Animal shelters have also had to adjust during the COVID-19 pandemic.
The Hawaiian Humane Society and Maui Humane Society have had to shut down most of their operations but are still open for emergencies and appointments only.
But since the stay at home order was issued back in March, they’ve kept busy finding animals homes.
“We made an initial call-out for emergency foster volunteers on March 17, and since then we’ve placed over 500 animals in foster care and over 350 animals have been adopted,” explained Jessica Tronoski, Communications Manager for Hawaiian Humane Society. “Some of which have actually been adopted by their foster families which is really exciting.”
She said HHS typically sees 100 animals in foster care at any given time.
“Being able to place 500 in foster care in the span of about a month is really, really amazing,” she added.
She said foster care is great for people who are considering adopting a pet.
Residents on the Valley Isle have also stepped up.
“Right now, our total animals that we’re taking care of are 167,” said Maui Humane Society CEO Steve MacKinnon. “Of those, 127 are with foster families.”
“We’re seeing a lot of reports that the reason why people are stepping up is because they have a little bit of cabin fever, and what a great idea to have a cat, kitten, or puppy in the house,” he said.
He said they have 125 families who are on standby that have expressed interest in fostering.
At MHS, they have temporarily split their teams in half. One team works for two weeks then they rotate to the other team which works for two weeks.
Both Maui and Hawaiian Humane Societies have temporarily switched to online adoption and foster meet ups and drive thrus.
“If a pet happens to be with a foster family, we bring them in and we make the link up right here in the parking lot.
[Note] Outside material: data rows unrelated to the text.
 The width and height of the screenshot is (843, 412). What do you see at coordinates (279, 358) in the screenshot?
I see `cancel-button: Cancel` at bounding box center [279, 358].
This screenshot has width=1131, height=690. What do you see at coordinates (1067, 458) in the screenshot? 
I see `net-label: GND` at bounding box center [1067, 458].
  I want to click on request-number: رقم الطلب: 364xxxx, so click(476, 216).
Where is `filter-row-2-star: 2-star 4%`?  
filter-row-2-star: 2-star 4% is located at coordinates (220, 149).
That way we reduce the chances of any type of exposure,” said MacKinnon.
“If you’re interested in foster and adopting those have moved to online and telephone appointments for pet selection and drive thru animal pickup, so you don’t have to step foot on campus,” said Tronoski.
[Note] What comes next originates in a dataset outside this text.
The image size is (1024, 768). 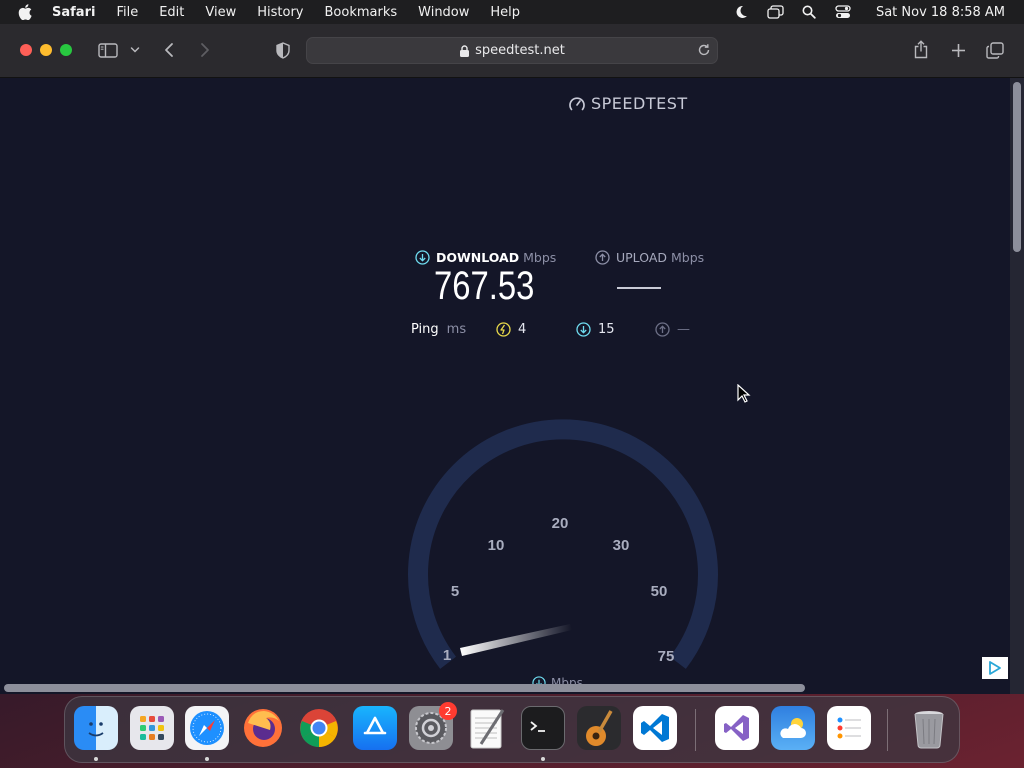 What do you see at coordinates (448, 711) in the screenshot?
I see `settings-notification-badge: 2` at bounding box center [448, 711].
According to the CDC, COVID-19 can spread from people to animals in some situations, but it is rare. The CDC also said the risk of animals spreading COVID to humans is low.
“We’ve actually taken in some animals that came out of COVID-exposed homes,” said MacKinnon. “We’re following the national standards and protocols to make sure they’re safe and they’ll stay healthy.”
He said there hasn’t been any risk to his staff. “We really want to assure people at home that their pets are safe and healthy.”
Although the chances of spreading COVID among animals is low, the CDC recommends:
- Do not let pets interact with people or other animals outside the household.
- Keep cats indoors when possible to prevent them from interacting with other animals or people.
- Walk dogs on a leash, maintaining at least 6 feet (2 meters) from other people and animals.
- Avoid dog parks or public places where a large number of people and dogs gather.
Both locations have also received many donations and more is needed during these difficult times.
The Hawaiian Humane Society’s food bank is open on Tuesdays and Fridays from 10 a.m. to 1 p.m. for those who cannot afford pet food at this time.
In the past week, the HHS has distributed over 3,000 pounds of pet food.
People who have recently adopted or are considering adopting their foster pet should start training their pet now so they’re prepared for when the stay-at-home order is lifted.